[Records for processing]:
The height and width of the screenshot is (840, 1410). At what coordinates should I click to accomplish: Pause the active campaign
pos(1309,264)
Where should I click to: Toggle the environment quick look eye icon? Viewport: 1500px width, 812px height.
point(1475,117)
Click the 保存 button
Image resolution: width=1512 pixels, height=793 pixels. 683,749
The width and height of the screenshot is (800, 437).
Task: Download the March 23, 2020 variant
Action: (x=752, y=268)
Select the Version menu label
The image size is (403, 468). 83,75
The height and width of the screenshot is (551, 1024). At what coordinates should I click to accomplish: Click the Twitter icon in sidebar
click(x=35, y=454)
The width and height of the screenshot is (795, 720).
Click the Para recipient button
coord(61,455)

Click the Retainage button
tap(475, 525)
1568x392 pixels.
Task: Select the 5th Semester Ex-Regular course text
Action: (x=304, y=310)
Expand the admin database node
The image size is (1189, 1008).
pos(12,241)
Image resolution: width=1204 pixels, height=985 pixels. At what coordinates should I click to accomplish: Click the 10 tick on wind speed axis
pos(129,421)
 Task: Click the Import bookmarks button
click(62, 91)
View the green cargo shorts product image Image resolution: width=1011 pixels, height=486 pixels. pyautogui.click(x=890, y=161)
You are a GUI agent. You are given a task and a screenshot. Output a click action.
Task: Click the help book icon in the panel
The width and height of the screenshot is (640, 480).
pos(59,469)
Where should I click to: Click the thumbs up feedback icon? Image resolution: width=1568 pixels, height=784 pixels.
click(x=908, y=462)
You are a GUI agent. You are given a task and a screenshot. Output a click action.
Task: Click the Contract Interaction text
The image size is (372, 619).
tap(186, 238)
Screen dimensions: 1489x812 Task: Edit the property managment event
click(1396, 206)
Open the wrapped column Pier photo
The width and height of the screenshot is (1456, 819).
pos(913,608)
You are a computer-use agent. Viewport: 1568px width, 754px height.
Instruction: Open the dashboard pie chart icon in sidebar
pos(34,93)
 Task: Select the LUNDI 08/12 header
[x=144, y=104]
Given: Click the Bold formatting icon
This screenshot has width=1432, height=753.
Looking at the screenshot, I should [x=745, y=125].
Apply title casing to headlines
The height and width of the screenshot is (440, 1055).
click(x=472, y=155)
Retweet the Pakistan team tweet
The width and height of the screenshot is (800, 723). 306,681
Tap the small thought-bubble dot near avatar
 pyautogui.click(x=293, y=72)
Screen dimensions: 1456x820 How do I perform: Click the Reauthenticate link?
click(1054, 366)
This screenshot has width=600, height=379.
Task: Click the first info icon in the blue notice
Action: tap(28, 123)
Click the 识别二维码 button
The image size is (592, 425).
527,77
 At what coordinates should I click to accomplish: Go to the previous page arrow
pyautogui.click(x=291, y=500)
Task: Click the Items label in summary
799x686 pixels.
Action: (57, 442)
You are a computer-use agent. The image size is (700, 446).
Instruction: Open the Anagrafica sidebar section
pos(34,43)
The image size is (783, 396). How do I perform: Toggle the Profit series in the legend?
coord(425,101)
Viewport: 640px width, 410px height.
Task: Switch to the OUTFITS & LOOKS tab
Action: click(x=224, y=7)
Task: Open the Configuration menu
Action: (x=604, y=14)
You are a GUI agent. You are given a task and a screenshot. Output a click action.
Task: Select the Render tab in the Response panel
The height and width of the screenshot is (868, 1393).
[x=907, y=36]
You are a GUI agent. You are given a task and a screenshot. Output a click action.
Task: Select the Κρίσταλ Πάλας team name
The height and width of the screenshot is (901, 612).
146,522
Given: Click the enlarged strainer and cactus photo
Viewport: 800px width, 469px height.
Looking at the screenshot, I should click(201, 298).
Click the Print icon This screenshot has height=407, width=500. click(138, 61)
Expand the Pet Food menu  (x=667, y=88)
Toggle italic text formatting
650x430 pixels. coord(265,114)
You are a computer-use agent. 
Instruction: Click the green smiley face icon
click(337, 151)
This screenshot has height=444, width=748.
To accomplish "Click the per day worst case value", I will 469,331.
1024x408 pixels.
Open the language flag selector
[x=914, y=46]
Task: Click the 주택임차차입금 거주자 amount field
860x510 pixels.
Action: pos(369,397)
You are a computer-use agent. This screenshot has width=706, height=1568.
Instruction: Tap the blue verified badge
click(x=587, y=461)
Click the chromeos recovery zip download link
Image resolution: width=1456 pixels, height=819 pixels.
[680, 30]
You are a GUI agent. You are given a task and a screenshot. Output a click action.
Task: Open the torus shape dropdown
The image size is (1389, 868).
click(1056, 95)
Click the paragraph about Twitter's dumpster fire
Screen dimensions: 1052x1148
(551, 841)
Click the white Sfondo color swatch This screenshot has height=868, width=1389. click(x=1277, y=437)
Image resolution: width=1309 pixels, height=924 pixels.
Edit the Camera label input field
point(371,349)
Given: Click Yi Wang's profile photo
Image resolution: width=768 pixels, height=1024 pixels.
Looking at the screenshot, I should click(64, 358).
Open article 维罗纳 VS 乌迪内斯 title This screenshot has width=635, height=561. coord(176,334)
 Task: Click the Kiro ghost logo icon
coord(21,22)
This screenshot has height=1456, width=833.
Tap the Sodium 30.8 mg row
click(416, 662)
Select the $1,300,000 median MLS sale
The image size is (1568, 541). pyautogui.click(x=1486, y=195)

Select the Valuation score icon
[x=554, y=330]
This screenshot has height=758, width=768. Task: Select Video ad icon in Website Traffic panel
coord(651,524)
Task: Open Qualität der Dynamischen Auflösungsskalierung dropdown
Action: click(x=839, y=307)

[To do]: Quote the records verbatim, starting at the line that contains "Open article 维罗纳" and ending at the final line of the records.

[Final answer]:
Open article 维罗纳 VS 乌迪内斯 title This screenshot has width=635, height=561. coord(176,334)
 Task: Click the Kiro ghost logo icon
coord(21,22)
This screenshot has height=1456, width=833.
Tap the Sodium 30.8 mg row
click(416, 662)
Select the $1,300,000 median MLS sale
The image size is (1568, 541). pyautogui.click(x=1486, y=195)

Select the Valuation score icon
[x=554, y=330]
This screenshot has height=758, width=768. Task: Select Video ad icon in Website Traffic panel
coord(651,524)
Task: Open Qualität der Dynamischen Auflösungsskalierung dropdown
Action: click(x=839, y=307)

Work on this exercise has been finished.